認知症の中で、アルツハイマー型認知症の次に多いのが血管性認知症です。
血管性認知症はアルツハイマー型認知症とはどのように違うのか、
原因や特徴などを詳しくまとめていきたいと思います。
血管性認知症とは
アルツハイマー型認知症の次に患者が多いとされている認知症です。
脳梗塞や脳出血、くも膜下出血などの脳の血管の病気によって脳の血管が詰まったり出血します。
その部分は酸素や栄養が送られなくなり、細胞が壊れ、担っていた機能を失うことによって認知症が起こります。
原因は?
血管の病気を引き起こす原因が動脈硬化です。動脈硬化は喫煙、心疾患、糖尿病、高血圧、脂質異常症などによって誘発されます。
そのため、血管性認知症は生活習慣によって引き起こされる認知症と言えます。
アルツハイマー型認知症が女性に多いのに対し、血管性認知症は男性に多いのが特徴です。
認知症の進行
脳梗塞や脳出血の後、急激に発症します。良くなったり悪くなったりを繰り返しながら進行していきます。
進行の特徴としては、アルツハイマー型認知症がゆるやかに進行していくのに対し、血管性認知症は階段状に進行していきます。
昨日までできていたことが、今日になって出来なくなる。そんなことが起きます。
血管性認知症の症状
まだら認知症
脳梗塞や脳出血によって細胞が壊れた部位の機能が低下します。そのため、判断力が残っているが、もの忘れや計算が出来なくなることがあります。
脳が損傷を受けていない部位の機能は正常であるため、障害される能力と残った既往がある状態です。
この状態をまだら認知症と言います。
症状には波があり、できないと思われたことが出来たり、意欲がないかと思えば活気がある日もあるなど、一日の中でも変化します。
身体面の症状
脳血管障害によって、手足に麻痺や感覚の障害などの神経症状が現れることがあります。
脳の損傷した部位によっては、言語障害などが出る場合もあります。
感情失禁
感情のコントロールが難しくなり、すぐに泣いたり怒ったりしてしまいます。笑顔が見られていても、話しかけると怒りだしたり、ちょっとしたことで泣いてしまうこともあります。
混合型認知症
アルツハイマー型認知症と診断された高齢者の中には、血管の障害を起こしている方も多いです。
その中には血管性認知症の症状をきたしている場合があります。
このように、アルツハイマー型認知症と血管性認知症を併発している場合を混合型認知症と言います。

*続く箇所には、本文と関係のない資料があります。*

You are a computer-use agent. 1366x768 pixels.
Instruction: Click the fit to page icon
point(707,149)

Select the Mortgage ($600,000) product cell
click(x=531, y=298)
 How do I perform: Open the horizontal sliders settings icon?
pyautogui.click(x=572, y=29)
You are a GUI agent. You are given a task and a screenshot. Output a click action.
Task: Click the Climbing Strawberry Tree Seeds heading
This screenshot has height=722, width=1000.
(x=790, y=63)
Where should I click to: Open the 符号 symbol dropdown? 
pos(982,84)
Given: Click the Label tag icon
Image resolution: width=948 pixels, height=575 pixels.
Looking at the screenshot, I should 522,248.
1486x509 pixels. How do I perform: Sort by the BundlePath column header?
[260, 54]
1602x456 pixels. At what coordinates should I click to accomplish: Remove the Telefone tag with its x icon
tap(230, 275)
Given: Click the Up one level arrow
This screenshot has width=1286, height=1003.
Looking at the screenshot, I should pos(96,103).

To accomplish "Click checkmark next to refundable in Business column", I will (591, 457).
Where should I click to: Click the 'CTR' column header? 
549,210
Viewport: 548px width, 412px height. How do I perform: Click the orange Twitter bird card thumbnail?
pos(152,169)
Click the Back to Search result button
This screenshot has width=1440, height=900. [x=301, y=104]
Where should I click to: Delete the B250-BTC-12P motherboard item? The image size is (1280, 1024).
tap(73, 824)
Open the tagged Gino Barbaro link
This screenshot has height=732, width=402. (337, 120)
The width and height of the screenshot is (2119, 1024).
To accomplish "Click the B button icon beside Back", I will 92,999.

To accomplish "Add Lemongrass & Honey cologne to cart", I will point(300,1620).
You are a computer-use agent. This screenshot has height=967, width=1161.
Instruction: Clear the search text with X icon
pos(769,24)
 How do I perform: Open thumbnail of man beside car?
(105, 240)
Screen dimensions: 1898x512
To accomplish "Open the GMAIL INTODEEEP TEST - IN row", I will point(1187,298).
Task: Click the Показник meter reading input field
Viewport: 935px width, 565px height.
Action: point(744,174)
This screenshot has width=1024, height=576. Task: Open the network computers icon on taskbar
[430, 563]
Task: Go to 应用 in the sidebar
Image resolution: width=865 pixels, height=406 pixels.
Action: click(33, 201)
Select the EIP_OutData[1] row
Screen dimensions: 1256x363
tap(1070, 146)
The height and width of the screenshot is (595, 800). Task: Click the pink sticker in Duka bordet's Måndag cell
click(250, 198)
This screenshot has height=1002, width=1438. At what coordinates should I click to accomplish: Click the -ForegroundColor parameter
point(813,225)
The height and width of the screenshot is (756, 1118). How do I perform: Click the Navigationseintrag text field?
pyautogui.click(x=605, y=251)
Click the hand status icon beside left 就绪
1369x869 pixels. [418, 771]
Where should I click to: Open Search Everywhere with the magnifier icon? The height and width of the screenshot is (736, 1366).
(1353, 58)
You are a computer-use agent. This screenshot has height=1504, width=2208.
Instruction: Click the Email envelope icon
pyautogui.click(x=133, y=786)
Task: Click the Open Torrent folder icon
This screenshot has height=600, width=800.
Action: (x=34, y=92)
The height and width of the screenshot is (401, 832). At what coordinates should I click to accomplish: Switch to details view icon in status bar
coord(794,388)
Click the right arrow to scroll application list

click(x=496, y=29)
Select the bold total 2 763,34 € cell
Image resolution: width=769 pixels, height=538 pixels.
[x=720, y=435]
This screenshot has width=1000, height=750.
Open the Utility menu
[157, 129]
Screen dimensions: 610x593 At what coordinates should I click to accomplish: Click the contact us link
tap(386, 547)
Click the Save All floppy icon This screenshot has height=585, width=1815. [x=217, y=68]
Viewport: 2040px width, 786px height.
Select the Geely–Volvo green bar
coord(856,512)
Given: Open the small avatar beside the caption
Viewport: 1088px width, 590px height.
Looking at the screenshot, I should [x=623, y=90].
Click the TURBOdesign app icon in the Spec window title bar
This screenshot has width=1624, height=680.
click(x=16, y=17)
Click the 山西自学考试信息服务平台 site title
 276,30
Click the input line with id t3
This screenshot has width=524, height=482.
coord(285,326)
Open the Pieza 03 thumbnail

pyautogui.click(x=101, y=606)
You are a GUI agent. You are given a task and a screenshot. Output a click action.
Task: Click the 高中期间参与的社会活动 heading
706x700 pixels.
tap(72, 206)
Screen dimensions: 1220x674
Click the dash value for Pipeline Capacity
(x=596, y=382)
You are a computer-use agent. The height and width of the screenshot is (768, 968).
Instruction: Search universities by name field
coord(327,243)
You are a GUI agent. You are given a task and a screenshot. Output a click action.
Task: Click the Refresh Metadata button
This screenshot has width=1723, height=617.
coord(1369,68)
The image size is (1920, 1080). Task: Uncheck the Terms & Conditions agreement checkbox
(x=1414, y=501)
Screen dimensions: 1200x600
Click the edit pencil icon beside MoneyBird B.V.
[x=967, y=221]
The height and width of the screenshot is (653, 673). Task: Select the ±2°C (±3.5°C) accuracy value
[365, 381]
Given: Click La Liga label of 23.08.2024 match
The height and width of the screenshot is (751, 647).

そのため、アルツハイマー型認知症と同様の症状が見られることがあります。
血管性認知症の予防
血管性認知症を発症しないためには、脳梗塞等の疾患にならないことが一番の予防策と言えます。
これらの原因は生活習慣病によるものです。
高血圧、脂質異常症、糖尿病といった疾患は生活習慣病の代表的なもの。
運動不足や過食、ストレスや睡眠不足から起こりますので、生活習慣を見直すことが大切です。
血管性認知症の方へのポイント
規則正しい生活習慣を
意欲が亡くなり、日中の活動が少なくなると、不眠や昼夜逆転の原因になります。
規則正しい生活習慣を崩さないよう、無理のないものから少しずつ活動を増やしていき、日中の活動量を維持することが大切です。
自分が認知症であることを理解している
初期段階の場合、自分が認知症であることを理解しています。「どうしてできないの?」といった心無い発言に対し、本人の自尊心を傷つけられることになります。
認知症でできないことが増えていくことを自覚していることは、本人にとって大変辛い状況です。そのことを配慮し、受け止める心構えが必要です。
まとめ
血管性認知症は、脳の損傷部位によって症状が異なる為、一概に決めつけることができません。
また、感情失禁や日内変動があり、本人の中でも波があります。そうしたことを理解したうえで、本人に寄り添う気持ちで携わることが大切です。
本人の残存機能が残っている部分も多くあり理解力もあることから、尊厳を傷つけないような対応が求められます。
相手のことを理解することが必要となります。